_Detalhes do exercício_:
Transcreva, sem mudar nada, o trecho do texto fornecido que começa nas palavras "Infelizmente, há poucos" e termina depois de "interesse dos alunos.".

_Texto fornecido_:
┄┄┄┄┄┄┄┄┄┄
Mas há mais, muito mais. Sendo que a mobilização tem ido buscar algumas menoridades locais e diversas personalidades infelizmente nacionais, na área do do PSD (aquele indescritível Duarte Marques, o Montenegro, mais uns quantos que aparecem a justificar apoios e dívidas políticas) e do CDS (aqueles jovens sóiferes e o Almeida, maus, tão mauzinhos que até custa ouvi-los, não por deles discordarmos, mas pela indigência do que dizem e escrevem), tudo com muita cobertura pelos articulistas séniores do Observador e pela artilharia ligeira da blogosfera de Direita que achou muito bem encerrar escolas públicas por significarem despesa desnecessária ou despedir professores (alegando que eram apenas contratados, no que me faz lembrar uma canção dos GNR que termina com mortos em lagos, mas que eram apenas gente no desemprego). Para as televisões, um Rodrigo Queiroz e Mello a desempenhar o seu papel de porta-voz da micro-corporação subsidiodependente, finalmente a merecer o que lhe pagam, com especialistas na rectaguarda a fornecer os dados e o argumentário truncado para a discussão.
Basta ver a enorme confusão que por aí vai com o custo relativo das turmas no ensino público e privado. Tudo depende dos valores que colocamos ou retiramos do cálculo, da estrutura do corpo docente, dos horários por prencher, da incidência de alunos com necessidades educativas especiais, das características dos edifícios, etc, etc. Já aqui publiquei que, se recebesse 80.500 euros por turma, o orçamento da minha escola seria superior em centenas de milhares de euros do que é. É errado agarrar em valores globais do orçamento, que incluem a estrutura administrativa do ME que serve públicos e privados, e dividir pelo número de alunos. Ou fabricar valores para o custo salarial dos professores, alegando regras contabilísticas. Tudo se tornou um simulacro estatístico da realidade, uma construção ocasional, com estudos feitos de forma mais ou menos manhosa, conforme quem encomenda e para que fim.
E agora pergunto eu: vale a pena debater mais este assunto com seriedade, quando do outro lado se aposta na histeria, na manipulação da miudagem, na diabolização das escolas públicas como destinos indesejáveis para gente que se acha acima do vulgo, como se fossem incapazes de – se lhes forem dadas as mesmas condições – prestar um serviço tão bom ou melhor? A mim já não apetece muito entrar em tais polémicas, quanto muito apontar o dedo às incoerências e desonestidades mais evidentes de gente que se destaca pela hipocrisia, cinismo e por uma falta de princípios só comparável ao excesso de interesses. Que também se encontra do lado de cá desta disputa, porque há gente do PS que agora bate no peito em defesa da Escola Pública quando fez beija-mão ao engenheiro e a MLR durante os anos em que a festa da Parque Escolar para amigos, projectistas e empreiteiros se fez à conta dos professores, para que tivessemos uma rede pública a duas ou três velocidades. A mim não dá especial gozo ver intelectuaisvitais e daniéisoliveiras a defender, de forma ocasional, uma posição que partilho. Porque tenho memória e sei do que são capazes só para agradar aos senhores do momento.
(e já alguém se questionou acerca de certas posições de autarcas do PS ou do próprio Galamba mais velho?)
Infelizmente, há poucos inocentes em toda esta estória. E são tão mais culpados quanto têm a falta de vergonha de se esconder atrás do interesse dos alunos.
┄┄┄┄┄┄┄┄┄┄
_Dados a examinar_:
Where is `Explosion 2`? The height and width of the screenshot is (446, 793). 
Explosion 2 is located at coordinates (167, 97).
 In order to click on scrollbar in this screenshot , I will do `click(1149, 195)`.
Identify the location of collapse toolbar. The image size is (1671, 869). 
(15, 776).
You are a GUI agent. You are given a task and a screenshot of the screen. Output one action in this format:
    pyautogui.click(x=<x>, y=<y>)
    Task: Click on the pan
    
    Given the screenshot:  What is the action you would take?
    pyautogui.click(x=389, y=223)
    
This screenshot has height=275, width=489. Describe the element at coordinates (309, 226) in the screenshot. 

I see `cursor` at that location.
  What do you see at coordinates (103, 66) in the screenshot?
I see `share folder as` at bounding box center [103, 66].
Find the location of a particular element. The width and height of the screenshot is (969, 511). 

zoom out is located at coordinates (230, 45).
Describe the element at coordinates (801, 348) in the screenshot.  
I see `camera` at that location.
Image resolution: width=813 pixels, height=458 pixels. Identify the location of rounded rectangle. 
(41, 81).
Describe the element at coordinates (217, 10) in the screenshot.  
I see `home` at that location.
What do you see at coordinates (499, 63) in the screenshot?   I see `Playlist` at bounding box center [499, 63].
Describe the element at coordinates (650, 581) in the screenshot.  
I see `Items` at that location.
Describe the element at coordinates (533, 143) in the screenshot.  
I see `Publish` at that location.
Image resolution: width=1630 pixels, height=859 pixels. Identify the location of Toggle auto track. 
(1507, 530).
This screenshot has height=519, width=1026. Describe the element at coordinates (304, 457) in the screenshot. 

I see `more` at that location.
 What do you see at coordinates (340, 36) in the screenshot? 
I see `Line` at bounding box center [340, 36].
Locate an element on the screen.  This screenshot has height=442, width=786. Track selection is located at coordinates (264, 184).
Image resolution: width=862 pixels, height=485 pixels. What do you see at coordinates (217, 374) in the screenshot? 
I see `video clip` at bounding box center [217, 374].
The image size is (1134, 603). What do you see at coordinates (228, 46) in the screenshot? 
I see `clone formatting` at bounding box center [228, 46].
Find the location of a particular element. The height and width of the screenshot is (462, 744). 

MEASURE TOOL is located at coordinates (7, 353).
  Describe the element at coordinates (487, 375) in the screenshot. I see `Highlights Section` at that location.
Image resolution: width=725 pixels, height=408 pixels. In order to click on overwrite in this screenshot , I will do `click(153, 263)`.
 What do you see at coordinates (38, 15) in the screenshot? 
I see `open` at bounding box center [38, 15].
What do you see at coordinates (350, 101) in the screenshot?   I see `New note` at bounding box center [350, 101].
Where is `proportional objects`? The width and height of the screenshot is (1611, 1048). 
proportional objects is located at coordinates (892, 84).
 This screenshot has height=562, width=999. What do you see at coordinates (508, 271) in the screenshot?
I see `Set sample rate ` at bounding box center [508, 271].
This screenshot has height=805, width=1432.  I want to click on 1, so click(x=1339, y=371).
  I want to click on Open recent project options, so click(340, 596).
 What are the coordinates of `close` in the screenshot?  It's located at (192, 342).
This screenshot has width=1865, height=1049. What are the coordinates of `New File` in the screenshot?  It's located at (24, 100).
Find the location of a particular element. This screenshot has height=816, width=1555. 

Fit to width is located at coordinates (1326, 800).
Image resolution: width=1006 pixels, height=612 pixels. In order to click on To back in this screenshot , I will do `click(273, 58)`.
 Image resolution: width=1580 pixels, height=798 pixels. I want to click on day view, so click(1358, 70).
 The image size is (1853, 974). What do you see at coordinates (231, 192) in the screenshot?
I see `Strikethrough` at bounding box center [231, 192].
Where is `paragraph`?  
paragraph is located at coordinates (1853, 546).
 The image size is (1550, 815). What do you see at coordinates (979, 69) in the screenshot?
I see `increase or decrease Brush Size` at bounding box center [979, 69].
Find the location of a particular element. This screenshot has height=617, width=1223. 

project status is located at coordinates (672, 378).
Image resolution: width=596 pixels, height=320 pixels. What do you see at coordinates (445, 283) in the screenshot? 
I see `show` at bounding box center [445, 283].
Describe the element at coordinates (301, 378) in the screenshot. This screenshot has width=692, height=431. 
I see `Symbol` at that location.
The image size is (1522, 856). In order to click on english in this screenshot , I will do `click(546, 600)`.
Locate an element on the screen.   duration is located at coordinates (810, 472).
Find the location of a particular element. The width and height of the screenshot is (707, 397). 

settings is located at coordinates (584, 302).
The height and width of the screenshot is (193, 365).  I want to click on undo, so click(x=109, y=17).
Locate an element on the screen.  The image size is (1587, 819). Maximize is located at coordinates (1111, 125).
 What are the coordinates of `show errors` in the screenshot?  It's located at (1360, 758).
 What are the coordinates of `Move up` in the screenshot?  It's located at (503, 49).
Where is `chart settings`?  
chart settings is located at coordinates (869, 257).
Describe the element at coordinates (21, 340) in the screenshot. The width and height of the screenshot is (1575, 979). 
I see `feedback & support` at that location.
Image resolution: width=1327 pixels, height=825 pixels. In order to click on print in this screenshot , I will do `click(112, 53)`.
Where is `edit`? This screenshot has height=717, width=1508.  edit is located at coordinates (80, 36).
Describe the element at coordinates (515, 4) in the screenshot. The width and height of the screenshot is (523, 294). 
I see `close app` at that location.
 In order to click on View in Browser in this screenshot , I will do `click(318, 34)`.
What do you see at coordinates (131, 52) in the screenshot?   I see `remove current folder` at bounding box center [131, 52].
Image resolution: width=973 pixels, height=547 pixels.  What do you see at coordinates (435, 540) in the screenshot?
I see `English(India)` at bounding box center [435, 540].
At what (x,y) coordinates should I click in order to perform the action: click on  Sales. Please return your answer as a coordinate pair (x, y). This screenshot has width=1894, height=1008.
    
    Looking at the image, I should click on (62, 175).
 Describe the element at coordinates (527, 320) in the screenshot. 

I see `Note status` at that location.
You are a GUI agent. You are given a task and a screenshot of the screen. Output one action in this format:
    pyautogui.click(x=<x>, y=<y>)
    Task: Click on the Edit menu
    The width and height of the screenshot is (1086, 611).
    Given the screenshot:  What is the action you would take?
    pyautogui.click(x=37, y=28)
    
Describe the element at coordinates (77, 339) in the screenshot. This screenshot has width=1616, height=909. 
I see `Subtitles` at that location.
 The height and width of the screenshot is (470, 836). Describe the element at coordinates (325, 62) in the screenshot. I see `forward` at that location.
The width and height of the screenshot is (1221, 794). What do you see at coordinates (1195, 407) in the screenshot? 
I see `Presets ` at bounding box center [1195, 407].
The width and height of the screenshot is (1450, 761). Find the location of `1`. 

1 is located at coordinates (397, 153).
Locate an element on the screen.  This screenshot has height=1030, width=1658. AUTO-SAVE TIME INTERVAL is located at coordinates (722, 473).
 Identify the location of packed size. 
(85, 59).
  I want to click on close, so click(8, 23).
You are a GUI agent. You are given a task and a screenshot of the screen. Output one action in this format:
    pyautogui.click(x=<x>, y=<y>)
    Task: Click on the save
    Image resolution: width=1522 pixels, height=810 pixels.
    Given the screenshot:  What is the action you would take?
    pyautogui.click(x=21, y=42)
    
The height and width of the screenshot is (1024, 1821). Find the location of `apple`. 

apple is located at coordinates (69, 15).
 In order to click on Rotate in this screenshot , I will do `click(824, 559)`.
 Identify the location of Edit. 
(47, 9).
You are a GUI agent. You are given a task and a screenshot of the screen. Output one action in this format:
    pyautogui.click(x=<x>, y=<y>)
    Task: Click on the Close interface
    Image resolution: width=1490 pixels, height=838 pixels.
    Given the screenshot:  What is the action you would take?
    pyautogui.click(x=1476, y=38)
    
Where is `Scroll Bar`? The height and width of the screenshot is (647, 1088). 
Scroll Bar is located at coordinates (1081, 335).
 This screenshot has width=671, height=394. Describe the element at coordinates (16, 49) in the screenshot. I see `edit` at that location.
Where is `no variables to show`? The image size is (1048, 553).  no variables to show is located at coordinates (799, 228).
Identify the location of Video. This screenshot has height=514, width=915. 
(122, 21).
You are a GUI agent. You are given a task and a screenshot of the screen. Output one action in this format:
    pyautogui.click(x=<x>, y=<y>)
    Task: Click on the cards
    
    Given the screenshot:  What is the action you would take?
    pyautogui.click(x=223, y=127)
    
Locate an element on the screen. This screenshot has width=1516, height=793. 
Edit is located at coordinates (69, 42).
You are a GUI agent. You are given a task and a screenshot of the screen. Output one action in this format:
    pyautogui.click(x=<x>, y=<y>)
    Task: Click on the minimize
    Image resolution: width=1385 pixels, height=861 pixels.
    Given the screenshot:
┄┄┄┄┄┄┄┄┄┄
_Resposta ao exercício_:
Infelizmente, há poucos inocentes em toda esta estória. E são tão mais culpados quanto têm a falta de vergonha de se esconder atrás do interesse dos alunos.